SHORT PROBLEM:
Copy out the lines of the entries below verbatim, starting with the line that contains "You are a GUI" and continuing through the end of the entries, both ends included. Leave the pictures out of your answer.

Saved entries:
•••
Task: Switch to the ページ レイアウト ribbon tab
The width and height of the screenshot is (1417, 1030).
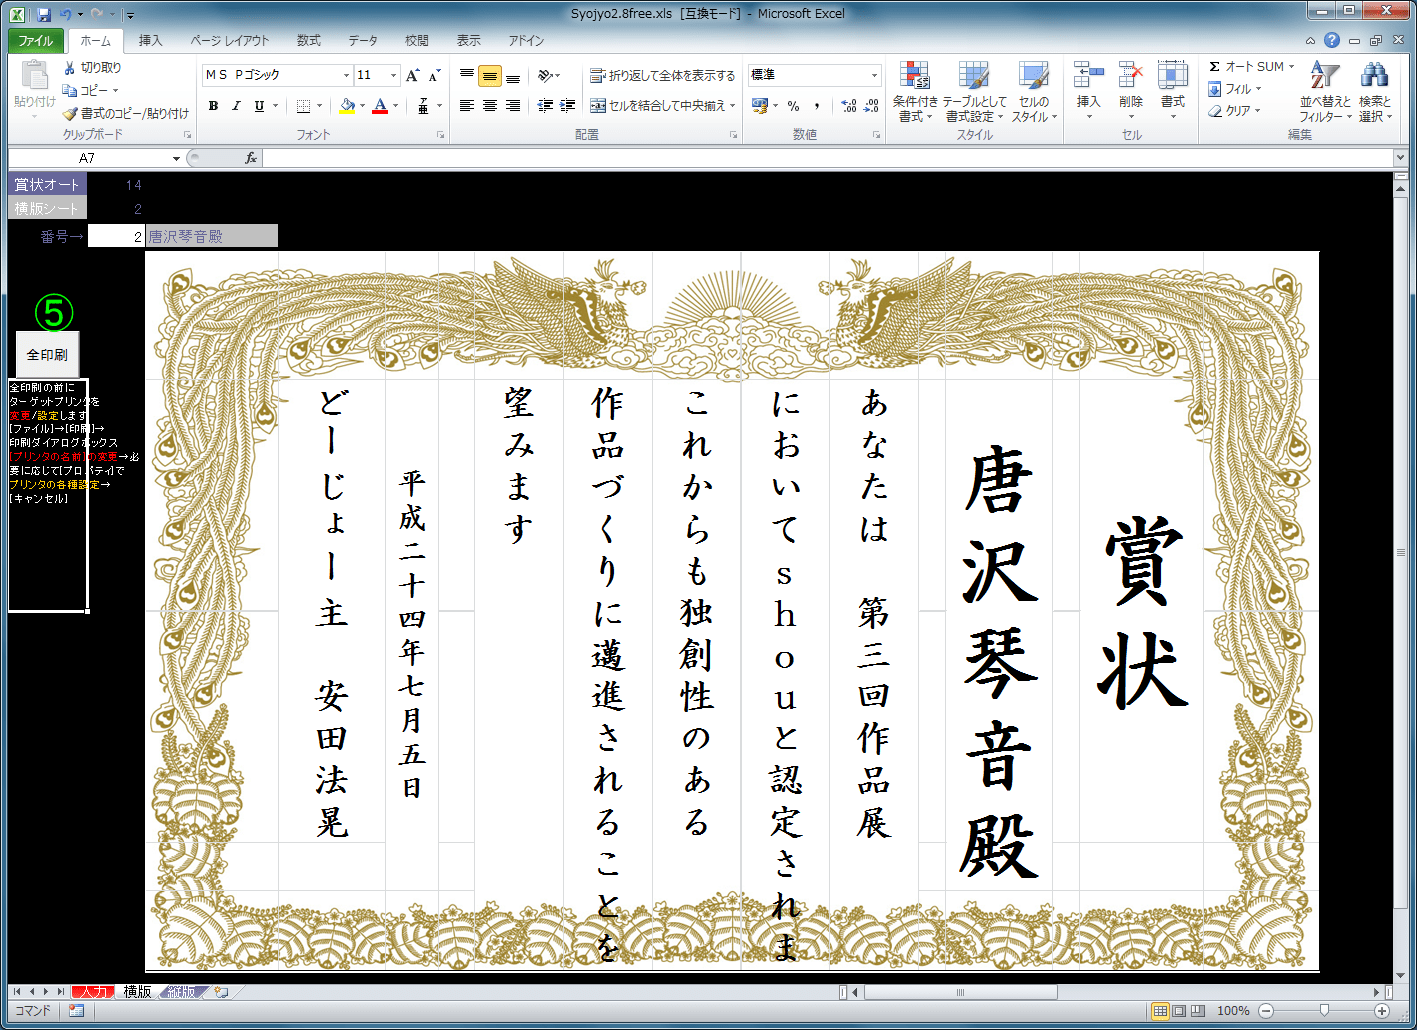Action: point(229,41)
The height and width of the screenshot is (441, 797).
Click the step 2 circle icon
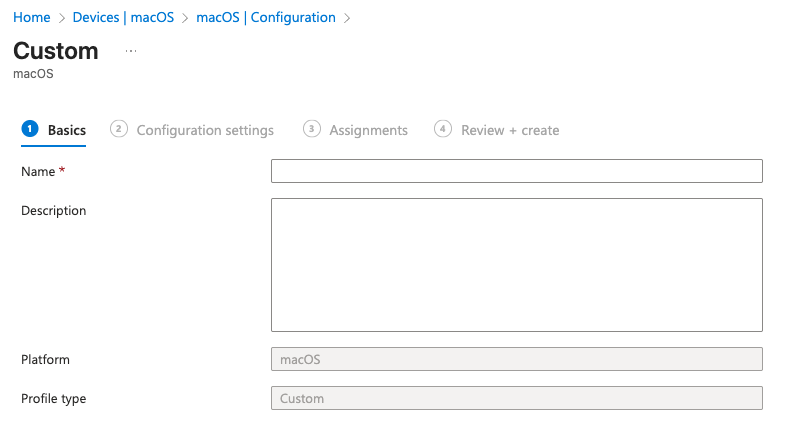coord(119,129)
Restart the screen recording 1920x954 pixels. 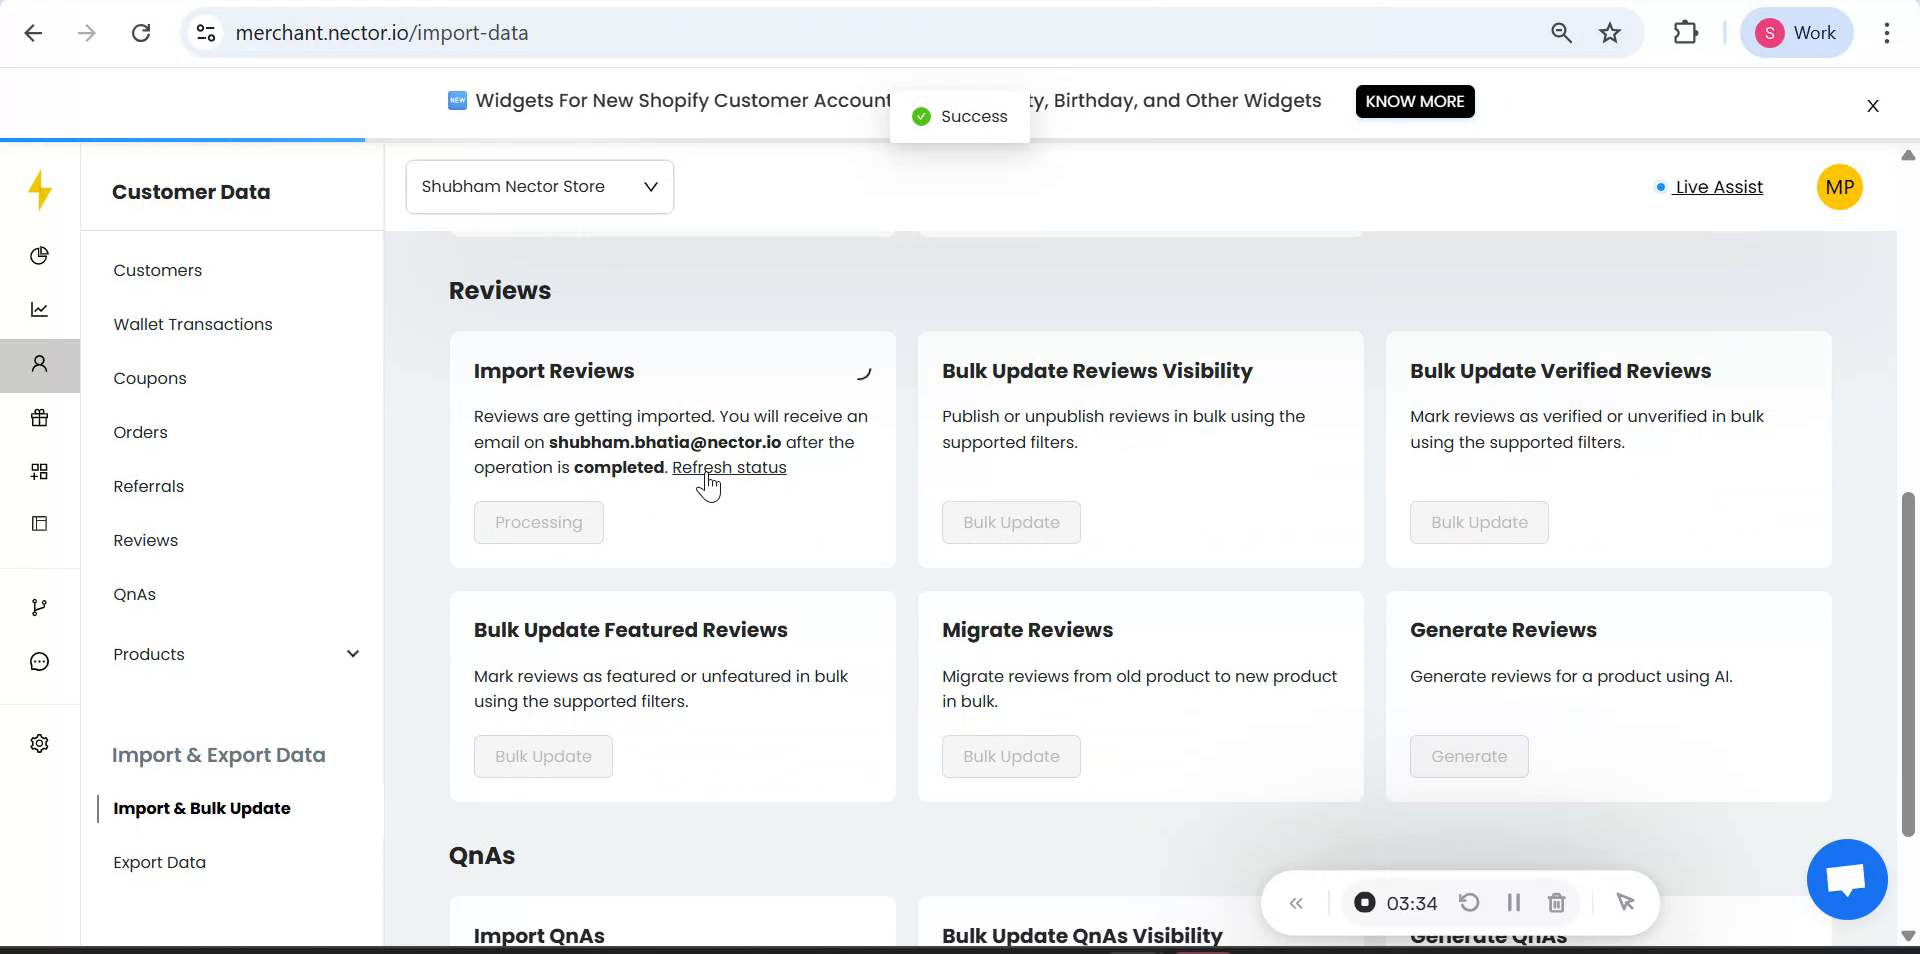pos(1469,903)
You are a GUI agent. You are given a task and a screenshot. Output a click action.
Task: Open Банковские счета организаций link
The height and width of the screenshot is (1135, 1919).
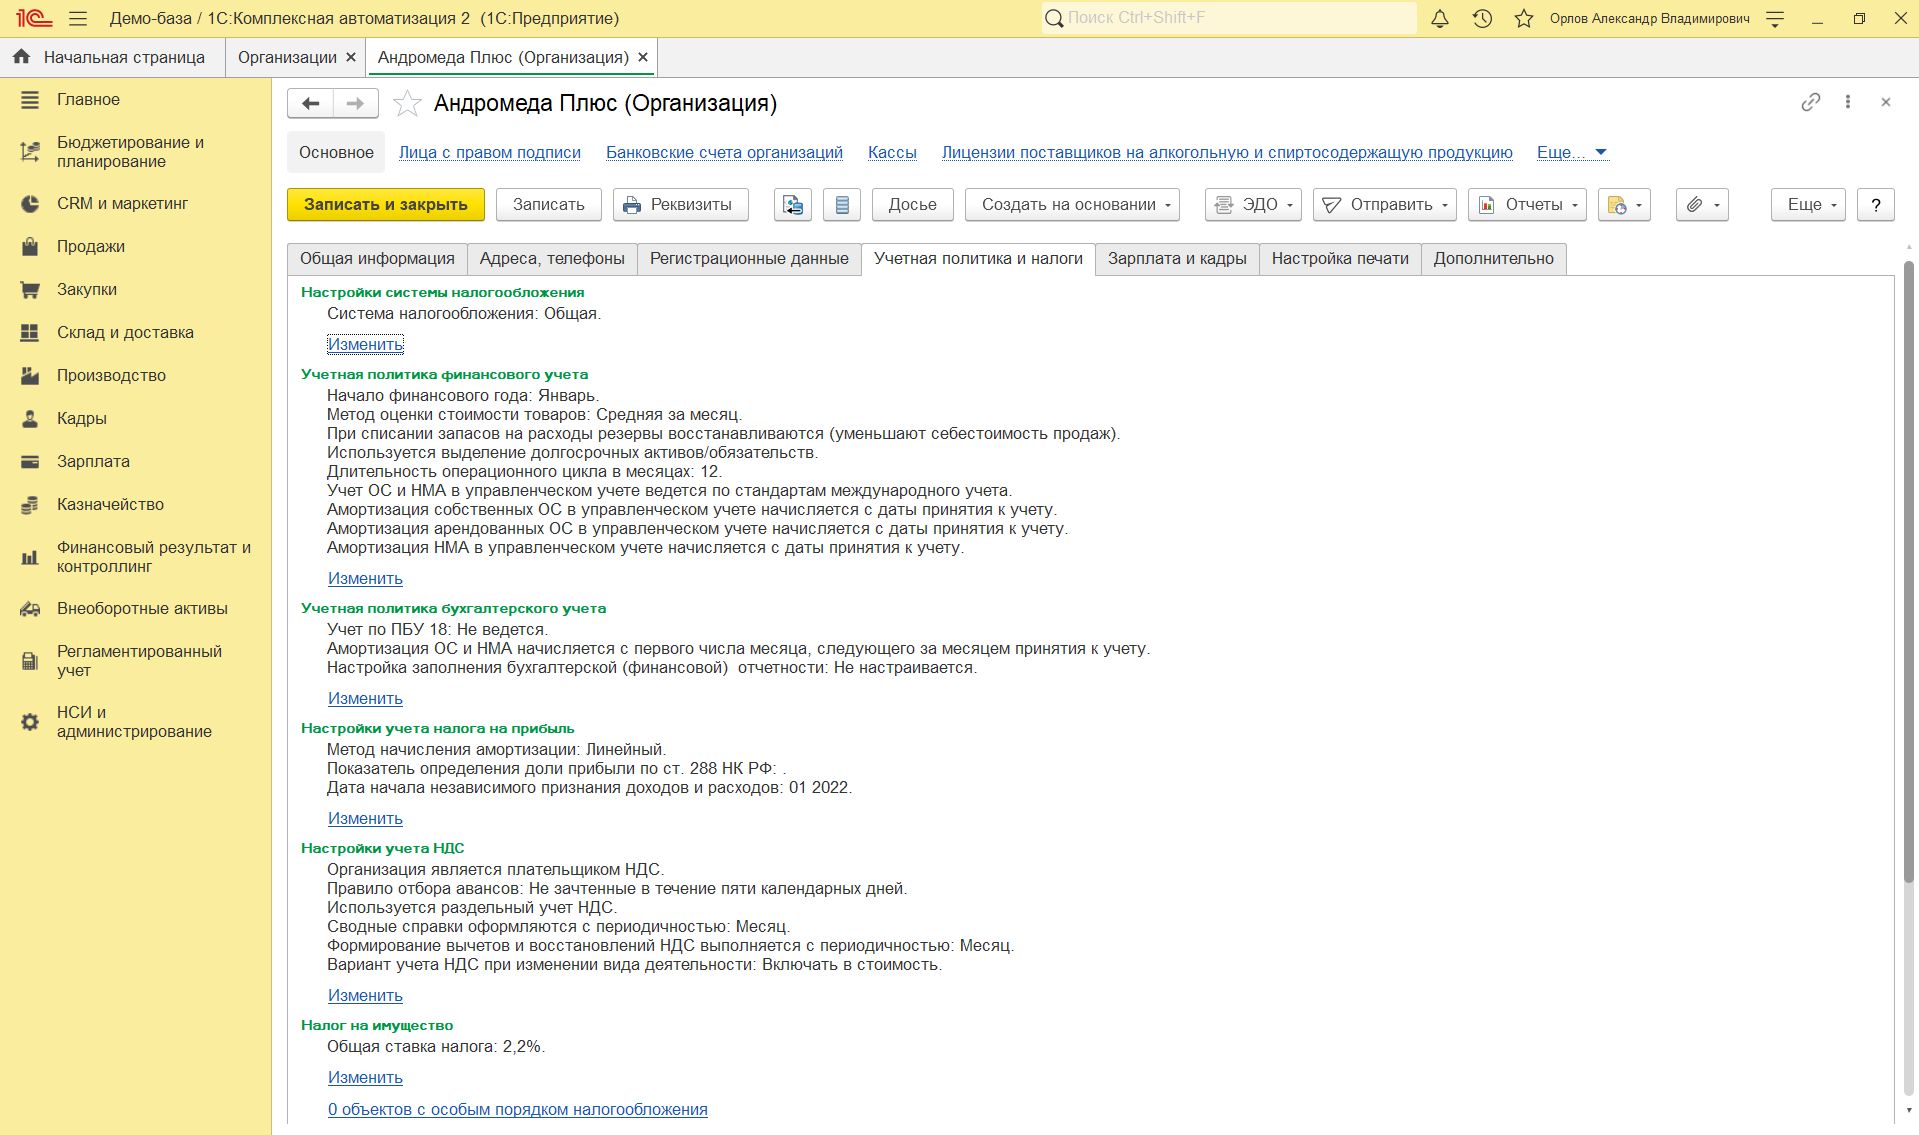click(x=724, y=153)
•••
EXERCISE SOLUTION:
You are a GUI agent. You are given a task and a screenshot. Output a click action.
Task: Open Банковские счета организаций link
The height and width of the screenshot is (1135, 1919).
click(x=724, y=153)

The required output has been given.